Dans un camp de fortune à Bamako, près de l’ancien marché de Faladiè, la vie s’organise dans l’attente. Entre les tentes improvisées et les structures éducatives précaires, des familles entières, venues de contrées lointaines, tentent de préserver un semblant de normalité avant la fête de Tabaski.
Le Centre amis des enfants, un espace initialement conçu pour l’apprentissage des plus jeunes, est devenu un refuge pour ces âmes en détresse. Aminata, mère de quatre enfants, en fait partie. Elle a fui le cercle de Bankass, dans la région de Bandiagara, en 2019, après des années de combats. Aujourd’hui, elle partage son quotidien avec d’autres familles dans ce centre dépourvu des conditions minimales d’hébergement.
Une fête sous le signe de l’incertitude
Alors que la fête de Tabaski approche, les préoccupations sont multiples. « Sans un site adapté, notre situation devient intenable, confie Aminata.

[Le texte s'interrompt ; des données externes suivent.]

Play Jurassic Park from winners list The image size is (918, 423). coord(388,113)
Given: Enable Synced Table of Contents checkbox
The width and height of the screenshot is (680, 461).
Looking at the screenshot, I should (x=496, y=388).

Au-delà des soins médicaux, nous manquons cruellement de vivres, de riz, d’huile, et même de vêtements pour nos enfants. Sans ces éléments, comment célébrer dignement cette fête ? »
Les besoins sont urgents, mais les solutions se font attendre. Les promesses de relocalisation tardent, laissant ces familles dans une précarité croissante. Pour Aminata, le manque de stabilité environnementale aggrave une situation déjà difficile.
Des jeunes sans revenus, des rêves brisés
À quelques centaines de mètres du camp, deux adolescents, Fousseyni et Oumar, observent avec tristesse les préparatifs d’un abattage de mouton. Âgés de 14 et 15 ans, ils comptaient autrefois sur ces activités saisonnières pour subvenir à leurs besoins. « L’an dernier, à la même période, on vendait des moutons et on transportait des bœufs pour les clients, raconte Fousseyni, le visage marqué par la mélancolie. On gagnait bien notre vie. Aujourd’hui, les bras ballants, nous errons ici, espérant décrocher quelques pièces. C’est très dur. »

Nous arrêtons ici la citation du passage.